Most people know that it was originally an (excellent in its own right) Nine Inch Nails song, but exactly how the cover and its iconic music video were put together only adds to its resonance.

When asked if Cash could take on the song, NIN’s Trent Reznor at first said he was “flattered”, but worried that “the idea sounded a bit gimmicky” (his opinion would massively change, but we’ll get to that).

The recording went ahead, produced by super producer Rick Rubin, and was released as a single in 2003, catching the ear of respected One Hour Photo director Mark Romanek.

“I begged Rick Rubin to let me shoot something to that track,” Romanek told Dave Urbanski in ‘The Man Comes Around: The Spiritual Journey of Johnny Cash’, who was instantly enamoured of the rendition and even offered to shoot the video for free.

Universal eventually agreed to the music video, but Romanek now faced a race against time, with Cash’s health declining and the 71-year-old being unwilling to stick around in the cold Tennessee weather. He had only days to turn something around.

Original conception for the video thrown out the window, Romanek jumped on a red-eye flight to Nashville and began scouting potential filming locations, leading him to Cash’s home and museum, The House of Cash.

I cried the first time I saw it

Rick Rubin

“It had been closed for a long time,” the director recalled. “The place was in such a state of dereliction. That’s when I got the idea that maybe we could be extremely candid about the state of Johnny’s health - as candid as Johnny has always been in his songs.”
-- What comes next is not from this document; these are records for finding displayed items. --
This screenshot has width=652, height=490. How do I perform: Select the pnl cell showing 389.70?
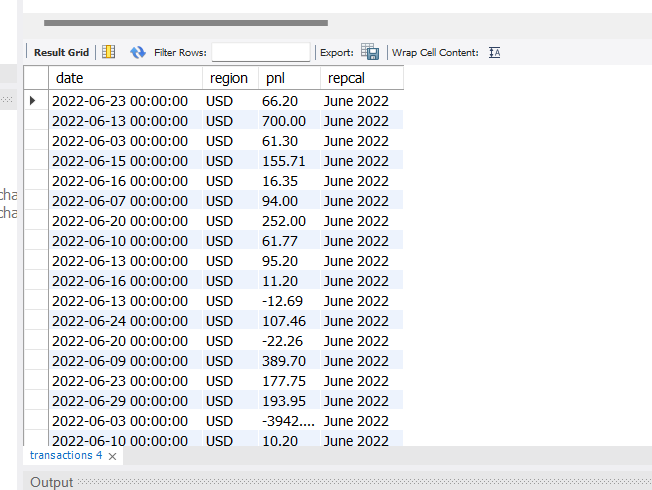coord(284,361)
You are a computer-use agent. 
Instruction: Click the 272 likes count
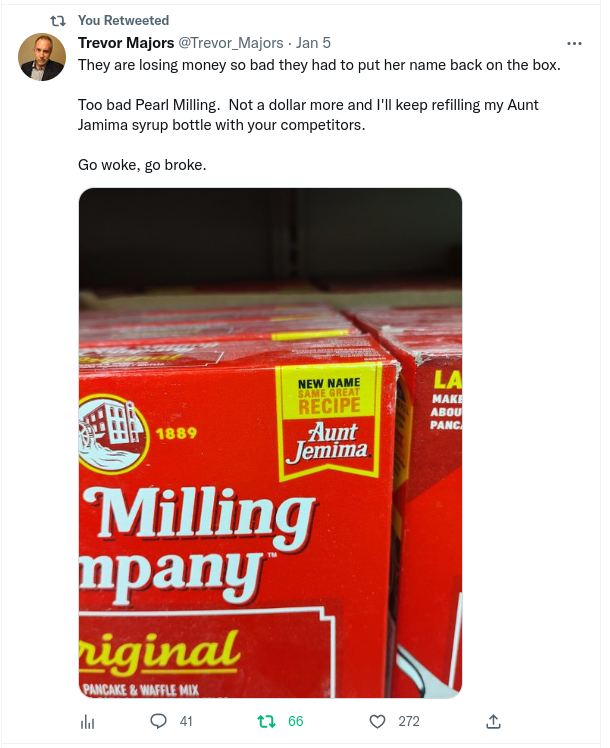[408, 721]
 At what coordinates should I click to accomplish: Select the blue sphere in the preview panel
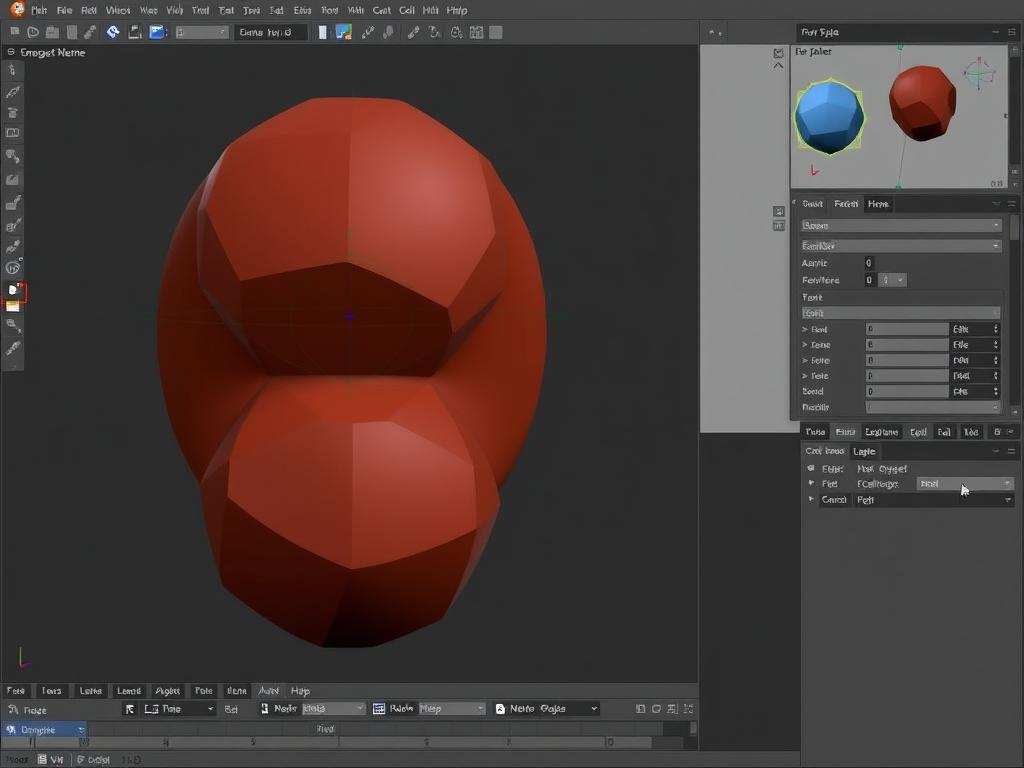[828, 115]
That idea would blossom into a heart-wrenching music video, that spoke about the transience of life, the gracelessness of death, the Ozymandian crumbling of an oeuvre and the decline of a genre, an era and an attitude.
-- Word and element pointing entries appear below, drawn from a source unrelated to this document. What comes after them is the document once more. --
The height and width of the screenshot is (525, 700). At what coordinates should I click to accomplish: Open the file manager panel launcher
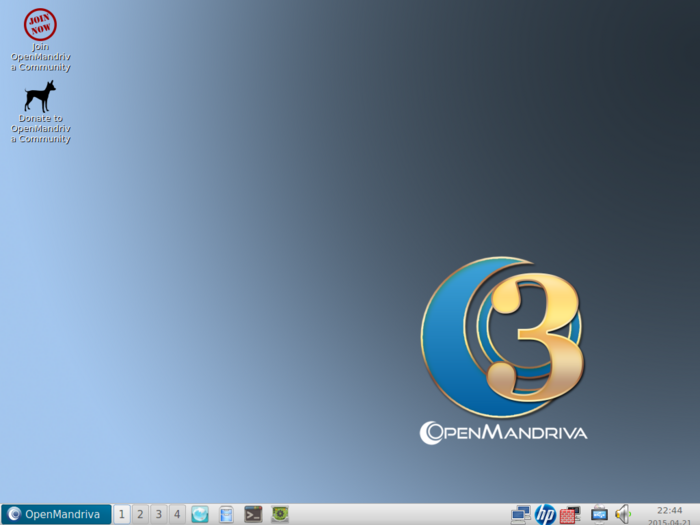(x=226, y=514)
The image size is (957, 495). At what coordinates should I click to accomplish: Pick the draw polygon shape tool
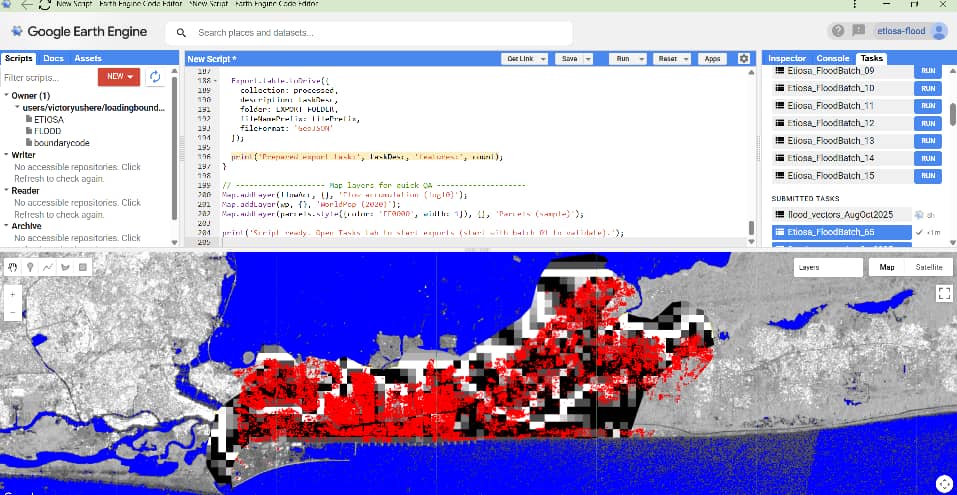click(x=65, y=267)
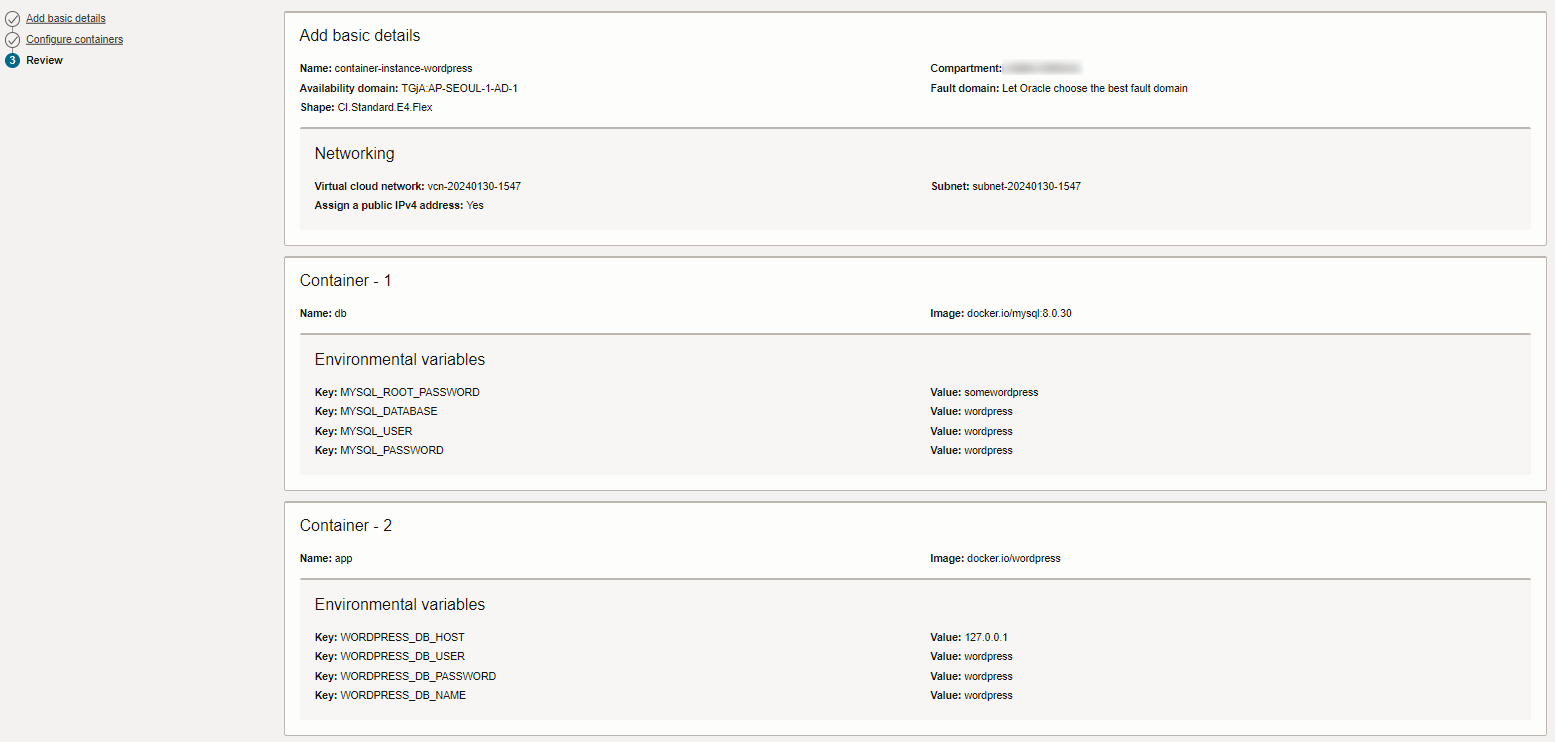Click the MYSQL_ROOT_PASSWORD key

[x=409, y=393]
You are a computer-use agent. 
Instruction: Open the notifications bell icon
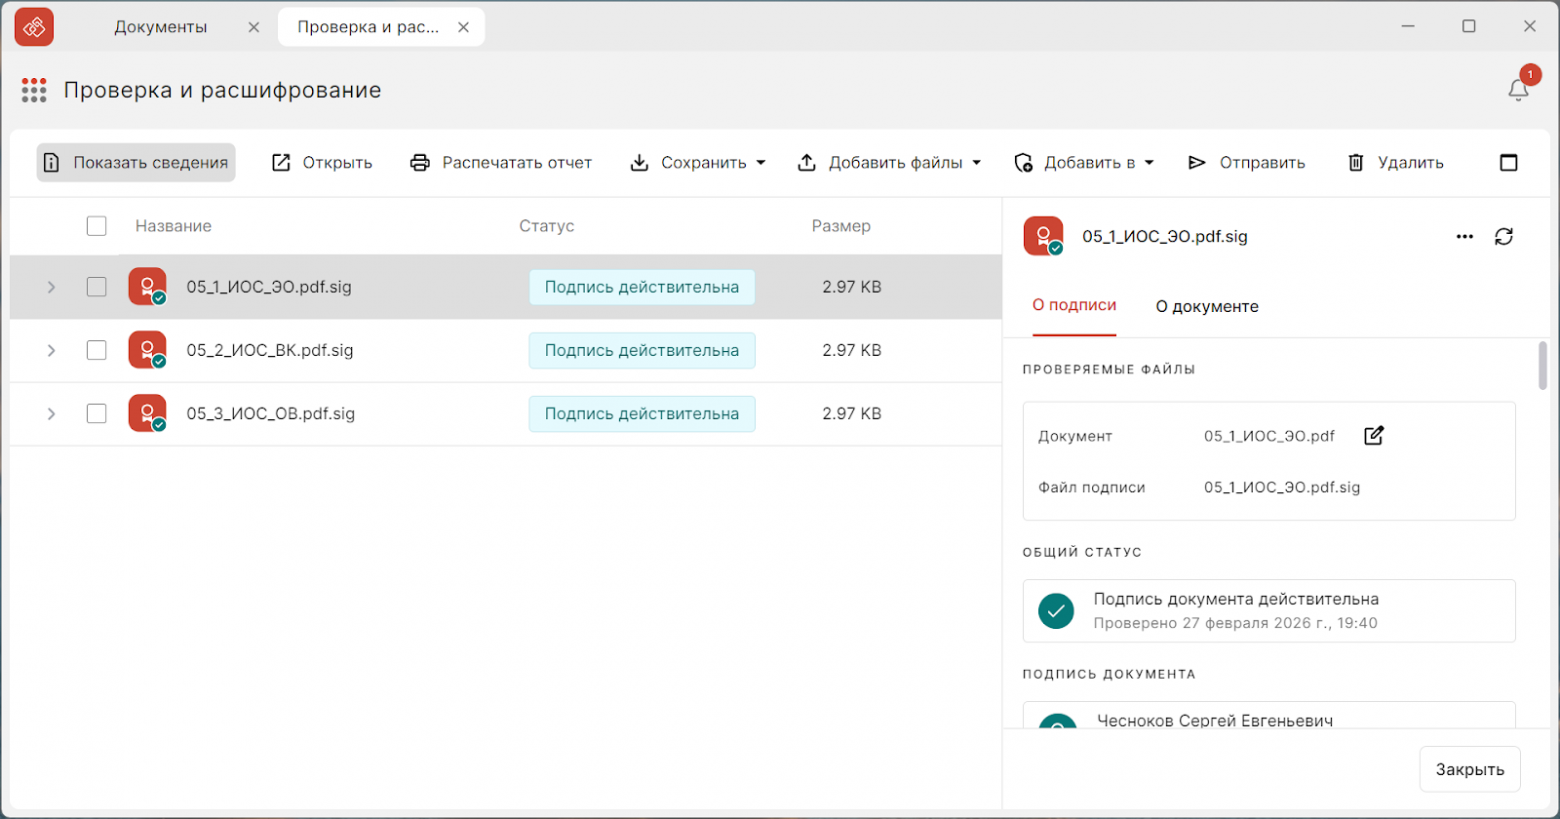coord(1518,90)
The ‘closed to public’ sign on the museum. The cracked platinum records. The caviar and lobster banquet with no diners. The clips from earlier in Johnny’s career. His wife June looking on. The closed piano lid.
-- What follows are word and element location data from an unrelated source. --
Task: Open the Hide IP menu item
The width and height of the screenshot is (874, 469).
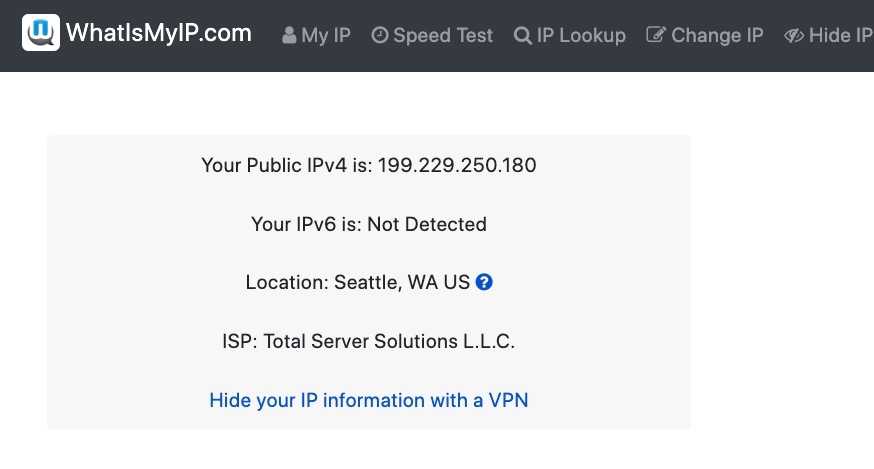Action: pyautogui.click(x=840, y=36)
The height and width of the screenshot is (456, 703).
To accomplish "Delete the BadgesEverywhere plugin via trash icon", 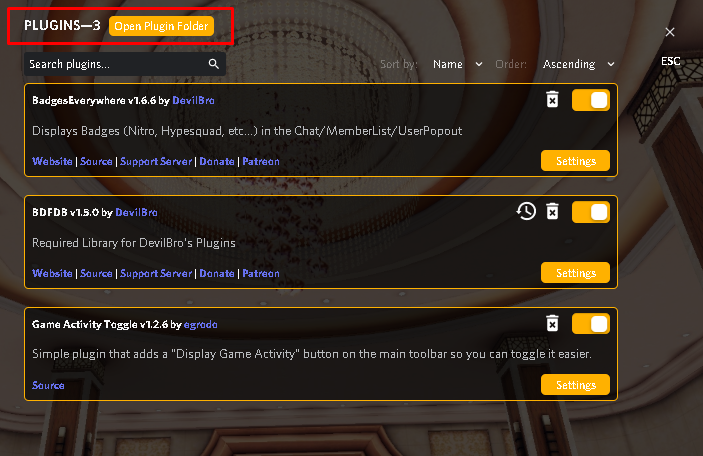I will [x=552, y=100].
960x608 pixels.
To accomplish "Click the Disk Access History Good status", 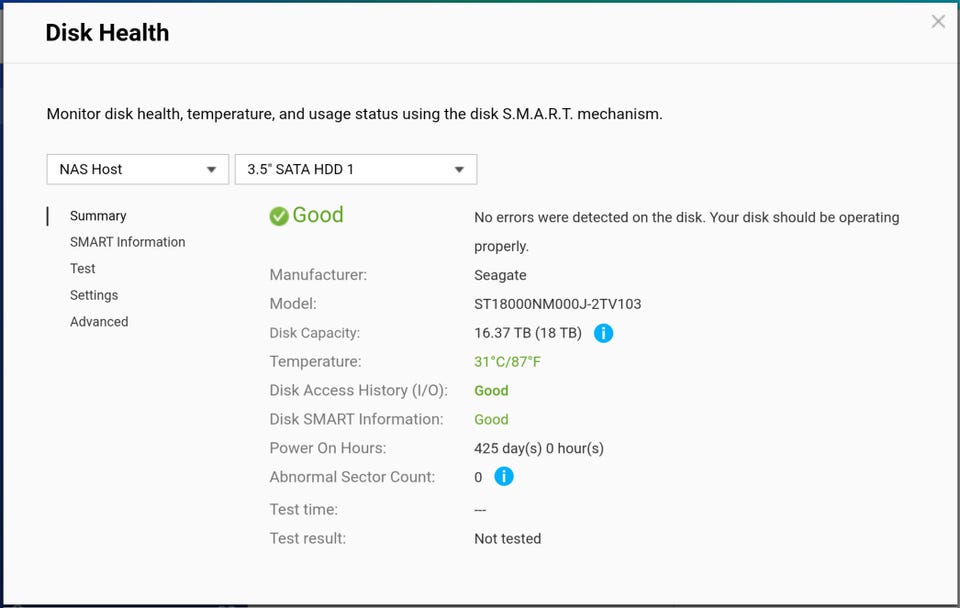I will [491, 391].
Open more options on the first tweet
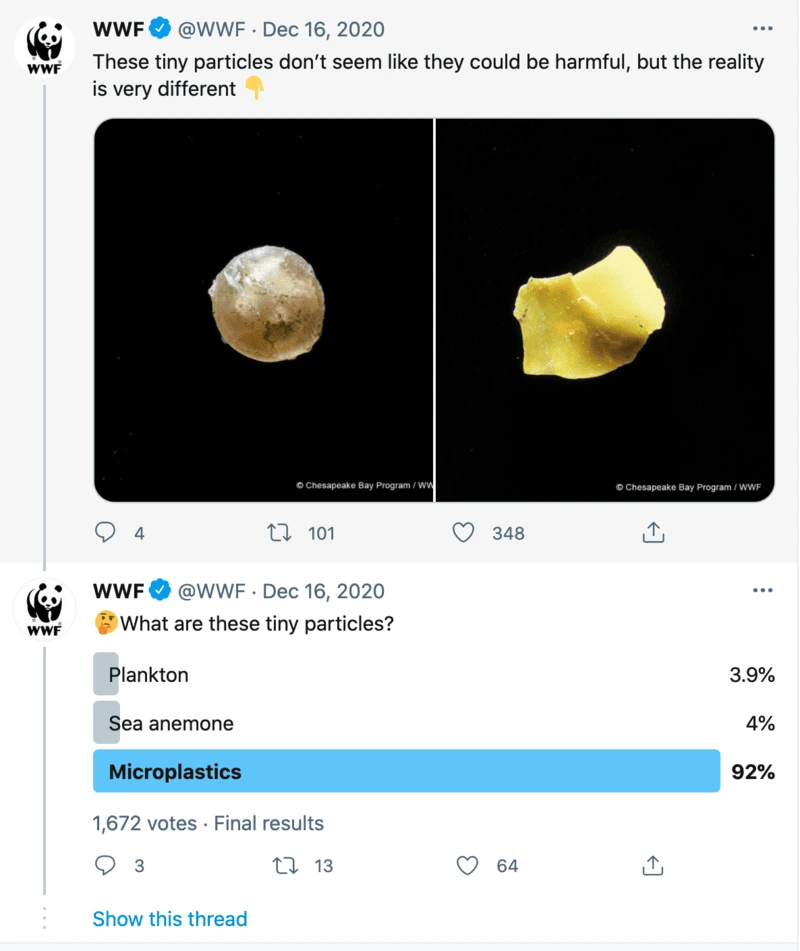 tap(763, 28)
The tears well at different times for different viewers - for me it’s always the pouring of the wine from Cash’s frail hand.

June would die three months after filming, her husband, seven.

Rick Rubin now sees the video as a historical document.

“I cried the first time I saw it,” he said. “If you were moves to that kind of emotion in the course of a two-hour movie, it would be a great accomplishment. To do it in a four-minute music video is shocking.”

Reznor was sent the video while in the studio with Rage Against the Machine’s Zach De La Rocha, and, when the pair sat down to watch it, any doubts he had about the cover were long gone.

“We were in the studio, getting ready to work and I popped it in,” he recalled. “By the end I was really on the verge of tears…there was just dead silence. There was, like, this moist clearing of our throats and then, ‘Uh, okay, let’s get some coffee.’”

A sad footnote to a sad story, Cash’s home of nearly 30 years in which the video was shot, burned down in 2007.